On August 11, 1965, the atmosphere in the Watts district of Los Angeles turned white hot. A police patrol stopped Marquette Frye, suspecting he was driving while intoxicated. A crowd assembled as Frye was asked to step out of his vehicle. When the arresting officer drew his gun, the crowd erupted in a spontaneous burst of anger.
Too many times had the local citizens of Watts felt that the police department treated them with excessive force. They were tired of being turned down for jobs in Watts by white employers who lived in wealthier neighborhoods. They were troubled by the overcrowded living conditions in rundown apartments. The Frye incident was the match that lit their fire. His arrest prompted five days of rioting, looting, and burning. The governor of California ordered the National Guard to maintain order. When the smoke cleared, 34 people were killed and property damage estimates approached $40 million.
The urban uprising, part of what was often called "the long, hot summer," had actually begun in 1964. When a white policeman in Harlem shot a black youth in July 1964, a similar disturbance flared (though on a lesser scale than the Watt's riots.) Rochester, Jersey City, and Philadelphia exploded as well. From 1964 to 1966, outbreaks of violence rippled across many other northern urban areas, including Detroit, where 43 people were killed.
As youths of the counterculture celebrated the famed Summer of Love in 1967, serious racial upheaval took place in more than 150 American cities. The assassination of Martin Luther King Jr. in 1968 touched off a wave of violence in 125 more urban centers.
At the behest of President Johnson, the Kerner Commission was created to examine the causes behind the rioting. After a six-month study, the committee declared that the source of unrest was white racism. Despite legislative gains against discriminatory policies, America was moving toward two distinct societies divided along racial lines.
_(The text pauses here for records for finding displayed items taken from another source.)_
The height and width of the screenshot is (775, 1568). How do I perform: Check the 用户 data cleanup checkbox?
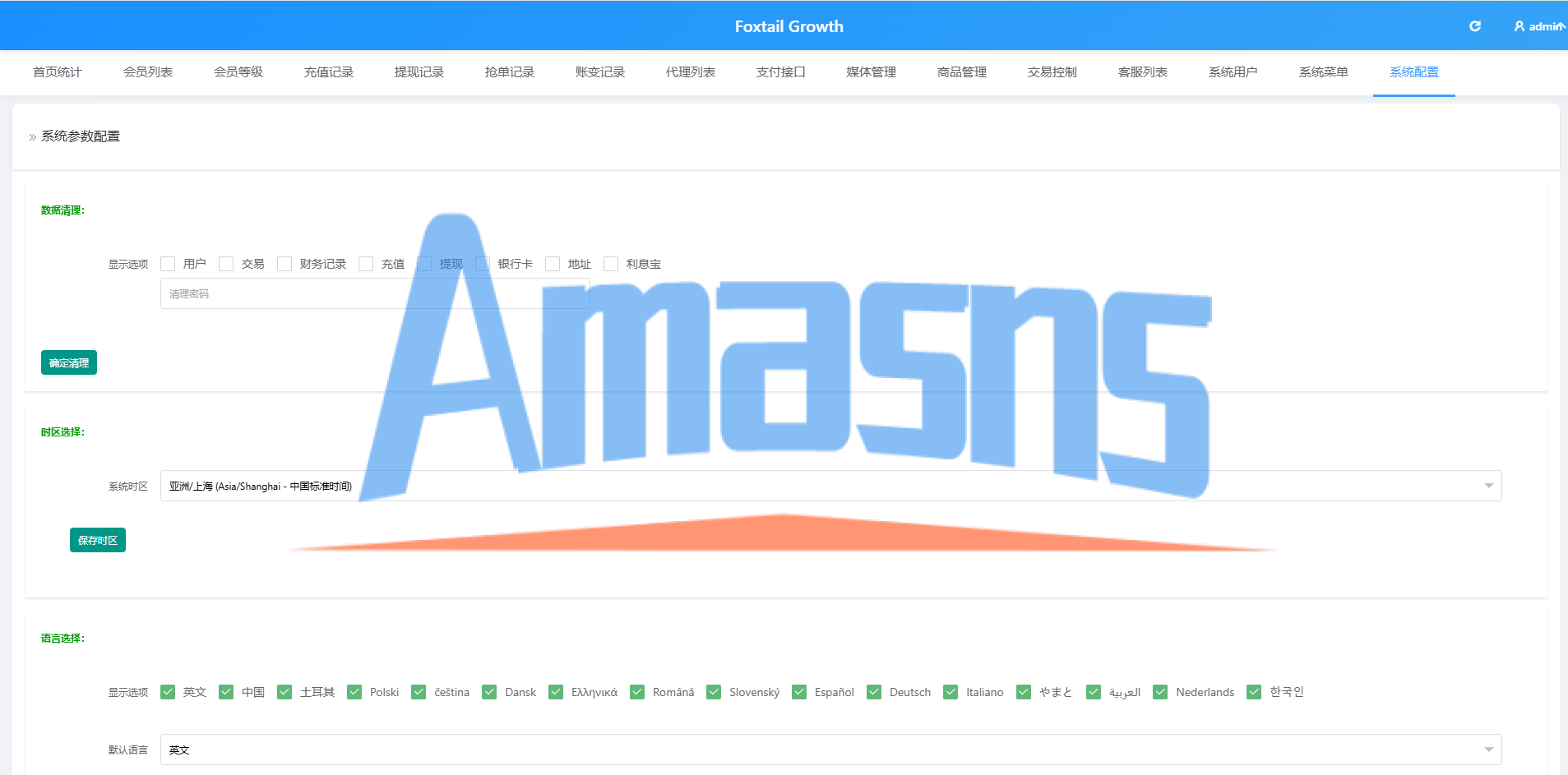click(x=168, y=264)
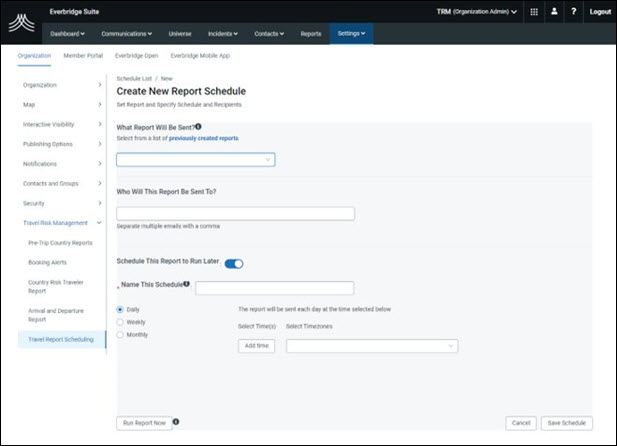The height and width of the screenshot is (446, 617).
Task: Select the Daily radio button
Action: [121, 310]
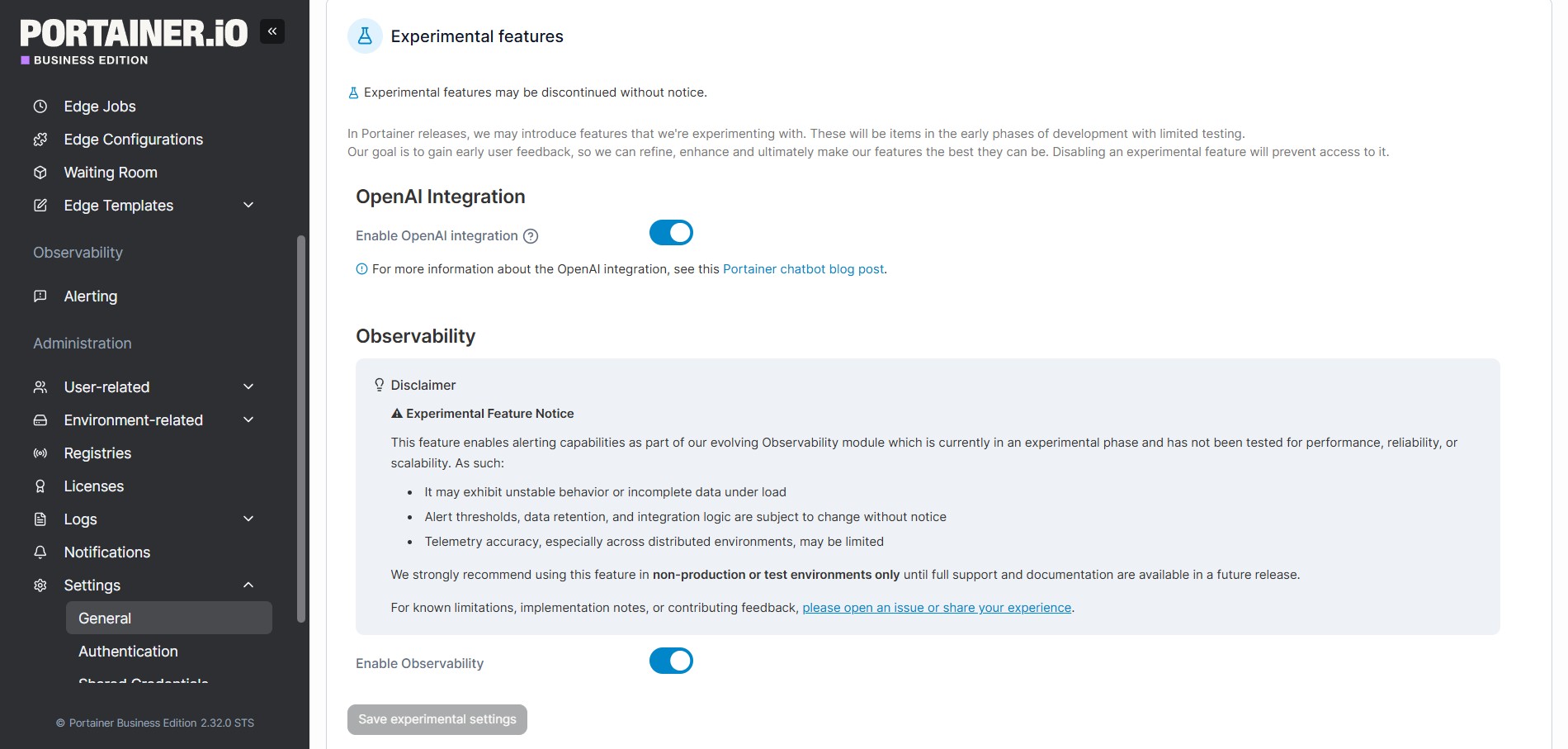Expand the Environment-related menu chevron
Screen dimensions: 1568x749
[x=248, y=420]
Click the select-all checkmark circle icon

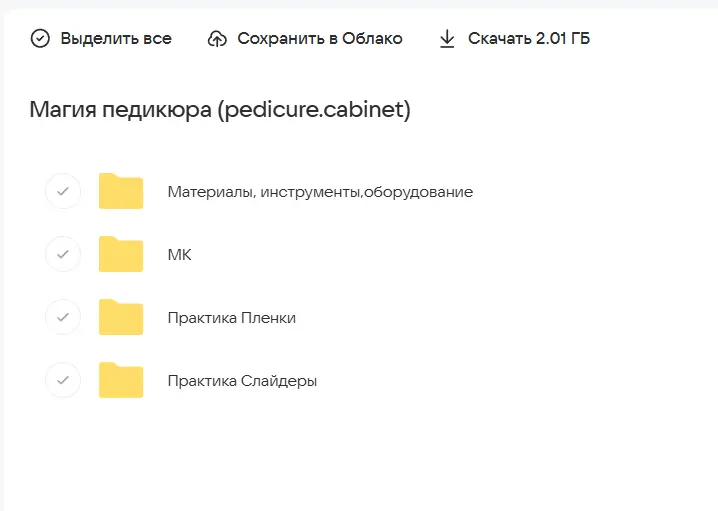point(40,39)
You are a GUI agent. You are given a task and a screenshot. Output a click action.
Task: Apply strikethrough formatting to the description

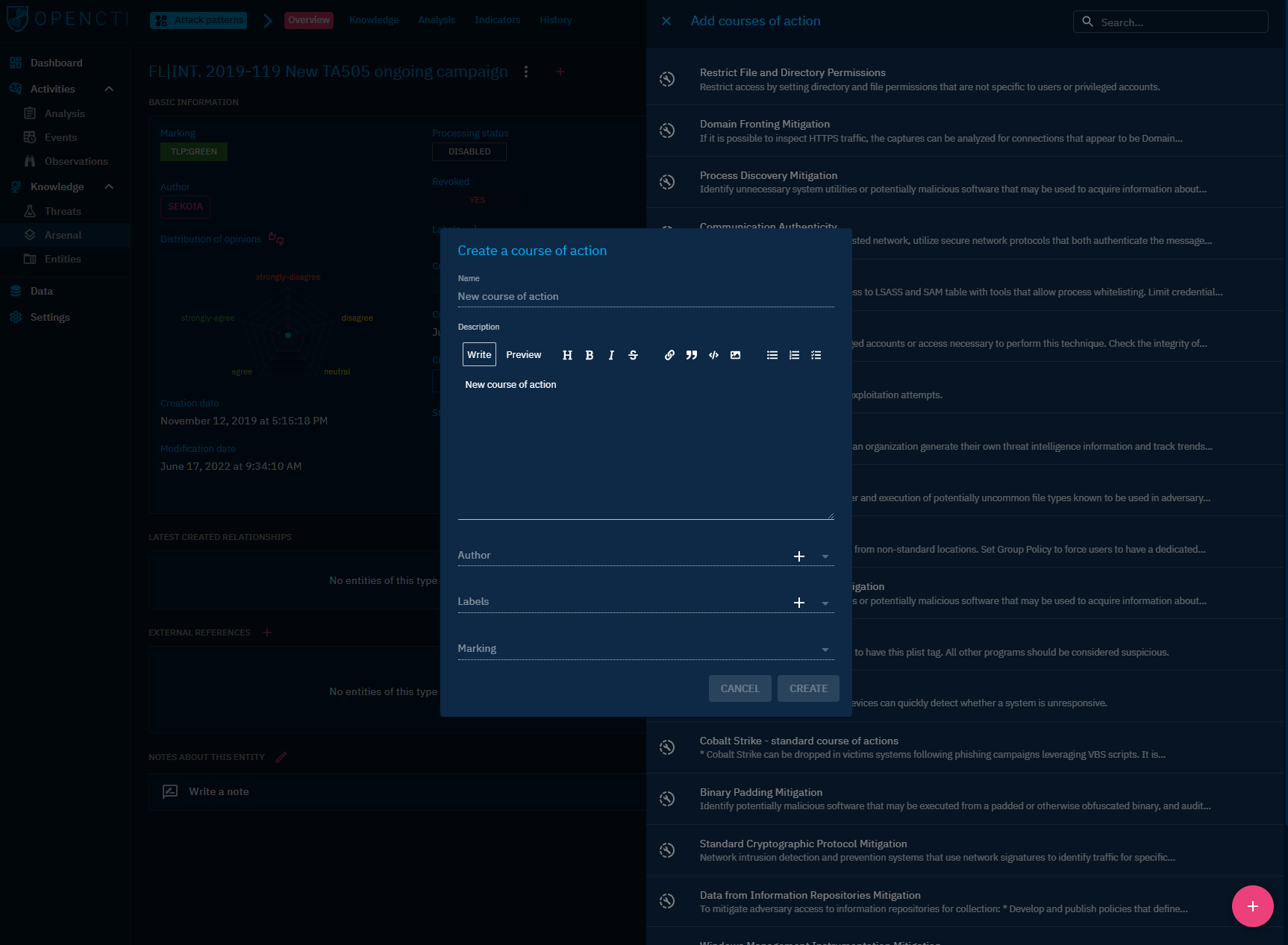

As the great migration of blacks from the South to northern cities continued, white northerners began deserting the cities for the suburbs.
African Americans had been victimized by poor education, the unavailability of quality employment, slum conditions, and police brutality. The average income of a black household was only slightly more than half the income of its white counterpart. The Kerner Commission recommended a wide array of social spending programs, including housing programs, job training, and welfare. Civil rights legislation became the cornerstone of Lyndon Johnson's Great Society program.